Experimental and Special Topics Courses
Faculty want and need the opportunity to experiment with new curricula and to create special topics courses. Often these two types of courses are grouped together under the same title as either experimental or special topics, but the titles usually refer to two separate types of courses. Local district policy and practice has shaped the way local curriculum committees manage these two types of courses; Title 5 does not define either type of course. The curriculum committee should be sure to develop guidelines for developing these courses, including a rationale for the creation and offering of the experimental or special topics course.

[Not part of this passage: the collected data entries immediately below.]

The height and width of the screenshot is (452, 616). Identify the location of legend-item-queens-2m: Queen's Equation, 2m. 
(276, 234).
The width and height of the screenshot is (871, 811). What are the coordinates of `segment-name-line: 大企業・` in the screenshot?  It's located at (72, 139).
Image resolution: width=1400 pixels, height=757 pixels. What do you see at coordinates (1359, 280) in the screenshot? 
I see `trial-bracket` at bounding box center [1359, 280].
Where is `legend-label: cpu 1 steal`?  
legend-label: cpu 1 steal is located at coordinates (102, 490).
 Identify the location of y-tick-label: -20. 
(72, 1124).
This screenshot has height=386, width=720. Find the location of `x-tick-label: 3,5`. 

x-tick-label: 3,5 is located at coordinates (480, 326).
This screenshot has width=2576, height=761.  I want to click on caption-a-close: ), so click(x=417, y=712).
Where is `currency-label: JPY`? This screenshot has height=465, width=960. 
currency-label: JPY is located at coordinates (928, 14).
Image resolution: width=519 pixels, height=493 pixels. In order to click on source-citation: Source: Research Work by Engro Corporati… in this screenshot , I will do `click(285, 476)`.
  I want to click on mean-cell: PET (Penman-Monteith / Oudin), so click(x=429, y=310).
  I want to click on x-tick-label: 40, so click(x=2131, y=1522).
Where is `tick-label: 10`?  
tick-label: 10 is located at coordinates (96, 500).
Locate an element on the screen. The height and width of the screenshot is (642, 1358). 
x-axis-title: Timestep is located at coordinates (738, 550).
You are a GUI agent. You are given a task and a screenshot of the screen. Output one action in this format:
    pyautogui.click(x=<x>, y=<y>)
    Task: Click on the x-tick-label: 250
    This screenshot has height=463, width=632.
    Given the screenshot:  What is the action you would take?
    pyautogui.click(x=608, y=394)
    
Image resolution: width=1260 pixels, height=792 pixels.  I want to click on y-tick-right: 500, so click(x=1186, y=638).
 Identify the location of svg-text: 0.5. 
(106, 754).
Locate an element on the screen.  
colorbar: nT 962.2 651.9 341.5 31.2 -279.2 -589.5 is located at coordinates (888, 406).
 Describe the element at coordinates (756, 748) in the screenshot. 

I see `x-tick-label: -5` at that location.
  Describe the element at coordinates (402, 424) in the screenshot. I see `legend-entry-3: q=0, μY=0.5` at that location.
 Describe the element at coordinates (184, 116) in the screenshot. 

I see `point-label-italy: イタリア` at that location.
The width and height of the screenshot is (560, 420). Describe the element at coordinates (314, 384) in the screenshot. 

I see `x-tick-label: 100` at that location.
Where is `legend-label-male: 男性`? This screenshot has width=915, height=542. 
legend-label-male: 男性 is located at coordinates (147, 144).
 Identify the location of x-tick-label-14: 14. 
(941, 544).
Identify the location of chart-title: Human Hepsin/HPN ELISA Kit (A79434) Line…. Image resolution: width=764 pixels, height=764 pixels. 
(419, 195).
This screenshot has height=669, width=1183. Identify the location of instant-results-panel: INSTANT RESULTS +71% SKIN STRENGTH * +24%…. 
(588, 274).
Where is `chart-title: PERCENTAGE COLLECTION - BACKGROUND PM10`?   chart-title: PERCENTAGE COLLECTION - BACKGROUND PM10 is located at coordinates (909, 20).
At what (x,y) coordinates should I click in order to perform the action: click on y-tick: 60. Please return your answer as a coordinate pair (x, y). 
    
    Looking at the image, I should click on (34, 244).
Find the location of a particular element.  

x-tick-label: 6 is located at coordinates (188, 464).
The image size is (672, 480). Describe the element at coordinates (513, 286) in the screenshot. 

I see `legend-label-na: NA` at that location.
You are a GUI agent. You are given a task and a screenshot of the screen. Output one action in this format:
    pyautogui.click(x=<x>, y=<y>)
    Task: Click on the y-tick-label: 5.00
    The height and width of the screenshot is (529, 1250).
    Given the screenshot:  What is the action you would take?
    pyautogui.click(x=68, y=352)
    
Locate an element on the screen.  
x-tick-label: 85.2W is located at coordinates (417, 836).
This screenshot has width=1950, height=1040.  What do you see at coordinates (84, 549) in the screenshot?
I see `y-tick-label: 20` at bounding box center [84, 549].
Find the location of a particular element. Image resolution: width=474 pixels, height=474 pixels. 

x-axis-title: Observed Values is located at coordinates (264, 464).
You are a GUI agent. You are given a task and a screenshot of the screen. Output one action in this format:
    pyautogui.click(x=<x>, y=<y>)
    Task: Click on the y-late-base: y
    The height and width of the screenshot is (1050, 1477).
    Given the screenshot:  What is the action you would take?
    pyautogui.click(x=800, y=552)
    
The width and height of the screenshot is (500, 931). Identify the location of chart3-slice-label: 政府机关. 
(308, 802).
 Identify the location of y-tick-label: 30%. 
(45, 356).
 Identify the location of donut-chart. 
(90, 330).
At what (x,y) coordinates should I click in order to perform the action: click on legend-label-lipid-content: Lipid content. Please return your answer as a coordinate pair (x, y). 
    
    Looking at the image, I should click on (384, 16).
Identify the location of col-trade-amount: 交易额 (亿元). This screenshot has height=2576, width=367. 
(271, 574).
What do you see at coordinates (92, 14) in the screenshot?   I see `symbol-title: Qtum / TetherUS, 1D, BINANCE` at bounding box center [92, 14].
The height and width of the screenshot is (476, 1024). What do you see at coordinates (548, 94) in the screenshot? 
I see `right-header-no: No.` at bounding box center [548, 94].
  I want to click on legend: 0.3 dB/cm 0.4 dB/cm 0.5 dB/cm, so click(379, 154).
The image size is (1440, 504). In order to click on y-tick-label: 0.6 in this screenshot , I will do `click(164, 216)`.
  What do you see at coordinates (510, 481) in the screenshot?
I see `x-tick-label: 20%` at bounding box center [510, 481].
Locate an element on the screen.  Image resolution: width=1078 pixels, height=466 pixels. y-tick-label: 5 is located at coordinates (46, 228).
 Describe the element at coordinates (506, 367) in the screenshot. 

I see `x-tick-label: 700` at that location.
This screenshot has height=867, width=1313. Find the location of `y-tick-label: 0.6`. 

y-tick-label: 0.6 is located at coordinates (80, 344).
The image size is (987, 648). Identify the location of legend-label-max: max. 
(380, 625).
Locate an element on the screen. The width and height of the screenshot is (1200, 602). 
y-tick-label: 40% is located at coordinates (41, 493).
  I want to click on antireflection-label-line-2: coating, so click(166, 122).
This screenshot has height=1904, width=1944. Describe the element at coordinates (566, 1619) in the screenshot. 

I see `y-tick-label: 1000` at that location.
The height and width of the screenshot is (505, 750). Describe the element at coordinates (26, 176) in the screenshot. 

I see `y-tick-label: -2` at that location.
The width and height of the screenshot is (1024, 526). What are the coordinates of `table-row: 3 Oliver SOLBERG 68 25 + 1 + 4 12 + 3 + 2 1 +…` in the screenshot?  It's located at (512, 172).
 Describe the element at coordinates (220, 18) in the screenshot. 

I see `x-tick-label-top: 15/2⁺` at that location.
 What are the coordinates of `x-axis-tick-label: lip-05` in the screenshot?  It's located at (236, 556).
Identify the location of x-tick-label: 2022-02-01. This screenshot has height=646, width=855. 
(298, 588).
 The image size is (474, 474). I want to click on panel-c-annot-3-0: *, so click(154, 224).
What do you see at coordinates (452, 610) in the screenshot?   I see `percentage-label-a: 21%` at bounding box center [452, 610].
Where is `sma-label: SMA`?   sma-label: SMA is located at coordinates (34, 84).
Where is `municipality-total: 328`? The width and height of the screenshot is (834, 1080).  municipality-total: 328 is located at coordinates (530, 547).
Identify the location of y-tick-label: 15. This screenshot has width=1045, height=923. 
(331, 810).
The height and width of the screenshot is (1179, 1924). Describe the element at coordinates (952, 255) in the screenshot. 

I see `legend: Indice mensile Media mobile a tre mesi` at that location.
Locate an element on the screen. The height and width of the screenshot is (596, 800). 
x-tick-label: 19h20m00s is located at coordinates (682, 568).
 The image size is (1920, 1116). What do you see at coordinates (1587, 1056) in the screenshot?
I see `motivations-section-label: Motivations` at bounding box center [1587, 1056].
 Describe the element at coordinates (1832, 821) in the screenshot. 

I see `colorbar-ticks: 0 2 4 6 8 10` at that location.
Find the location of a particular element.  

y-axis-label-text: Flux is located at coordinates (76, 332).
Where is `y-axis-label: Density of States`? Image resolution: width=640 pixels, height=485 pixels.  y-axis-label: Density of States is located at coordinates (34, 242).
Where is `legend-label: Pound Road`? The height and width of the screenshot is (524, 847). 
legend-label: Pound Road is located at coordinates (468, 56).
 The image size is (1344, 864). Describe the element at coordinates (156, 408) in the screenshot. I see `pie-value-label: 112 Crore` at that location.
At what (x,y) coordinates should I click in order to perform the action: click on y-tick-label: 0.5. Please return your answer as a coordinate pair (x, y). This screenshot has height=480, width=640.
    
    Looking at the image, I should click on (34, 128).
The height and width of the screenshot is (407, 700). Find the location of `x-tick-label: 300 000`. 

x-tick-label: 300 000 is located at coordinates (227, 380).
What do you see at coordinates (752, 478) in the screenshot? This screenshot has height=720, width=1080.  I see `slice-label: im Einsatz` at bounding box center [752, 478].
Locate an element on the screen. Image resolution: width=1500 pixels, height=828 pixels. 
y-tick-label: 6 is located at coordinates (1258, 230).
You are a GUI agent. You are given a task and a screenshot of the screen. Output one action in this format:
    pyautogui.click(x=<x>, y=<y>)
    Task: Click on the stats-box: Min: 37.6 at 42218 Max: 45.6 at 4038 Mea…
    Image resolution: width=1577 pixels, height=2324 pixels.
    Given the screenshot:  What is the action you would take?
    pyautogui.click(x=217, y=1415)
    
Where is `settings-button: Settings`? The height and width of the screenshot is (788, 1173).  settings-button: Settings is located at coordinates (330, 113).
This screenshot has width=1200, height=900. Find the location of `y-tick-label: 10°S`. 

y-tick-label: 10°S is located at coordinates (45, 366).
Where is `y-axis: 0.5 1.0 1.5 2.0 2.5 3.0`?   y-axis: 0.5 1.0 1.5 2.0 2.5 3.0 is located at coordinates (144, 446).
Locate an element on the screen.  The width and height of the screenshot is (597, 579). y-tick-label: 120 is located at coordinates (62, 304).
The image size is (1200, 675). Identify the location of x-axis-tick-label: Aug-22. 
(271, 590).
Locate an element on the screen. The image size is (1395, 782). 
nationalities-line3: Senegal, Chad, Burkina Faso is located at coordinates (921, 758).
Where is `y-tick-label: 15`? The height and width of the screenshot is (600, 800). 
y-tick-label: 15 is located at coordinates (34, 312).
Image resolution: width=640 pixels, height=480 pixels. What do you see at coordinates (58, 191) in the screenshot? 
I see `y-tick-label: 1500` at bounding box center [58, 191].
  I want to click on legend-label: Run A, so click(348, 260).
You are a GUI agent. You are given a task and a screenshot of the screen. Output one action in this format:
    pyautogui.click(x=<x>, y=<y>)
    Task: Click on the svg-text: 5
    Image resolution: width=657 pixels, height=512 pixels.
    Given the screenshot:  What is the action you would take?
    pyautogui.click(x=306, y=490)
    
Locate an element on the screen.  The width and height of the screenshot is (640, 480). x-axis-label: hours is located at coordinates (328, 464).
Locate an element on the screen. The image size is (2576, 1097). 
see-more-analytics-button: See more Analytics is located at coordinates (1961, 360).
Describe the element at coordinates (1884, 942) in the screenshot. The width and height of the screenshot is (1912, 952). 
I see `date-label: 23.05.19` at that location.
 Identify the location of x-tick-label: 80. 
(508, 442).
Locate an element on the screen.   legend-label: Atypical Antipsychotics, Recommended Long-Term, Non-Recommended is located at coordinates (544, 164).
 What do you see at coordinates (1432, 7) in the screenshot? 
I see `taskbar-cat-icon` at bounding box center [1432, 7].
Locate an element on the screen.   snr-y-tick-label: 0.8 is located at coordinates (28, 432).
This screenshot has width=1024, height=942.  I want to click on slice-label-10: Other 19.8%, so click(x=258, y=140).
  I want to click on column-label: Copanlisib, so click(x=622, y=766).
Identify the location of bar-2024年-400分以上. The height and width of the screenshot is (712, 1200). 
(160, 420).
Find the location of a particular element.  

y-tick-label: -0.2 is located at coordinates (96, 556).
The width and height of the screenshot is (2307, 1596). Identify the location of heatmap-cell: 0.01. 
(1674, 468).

Experimental courses are those where curriculum is new and under development, and faculty want to offer the course while it’s under development in order to gauge the need or determine feasibility of the course. The Senate has more information about experimental courses in the Rostrum. Curriculum committees are encouraged to approve experimental courses for a limited time of one year with the expectation that the faculty should be able to make a determination on the fate of the course within that year. If the course is indeed necessary and feasible, then the faculty can be encouraged to submit the course for approval as a regular course.
A special topics course is one which has a consistent disciplinary framework and where the content of the course changes each time it is offered. An example of a special topics course is a current events course. Because the course must be assigned to a discipline, the special topics area(s) should be defined in the Course Outline of Record, such as political science. The topics to be included in the course each term should be approved by the curriculum committee at some point. The approval may be handled as a consent agenda or information item. The Senate’s paper, Good Practices for Course Approval Process has more information.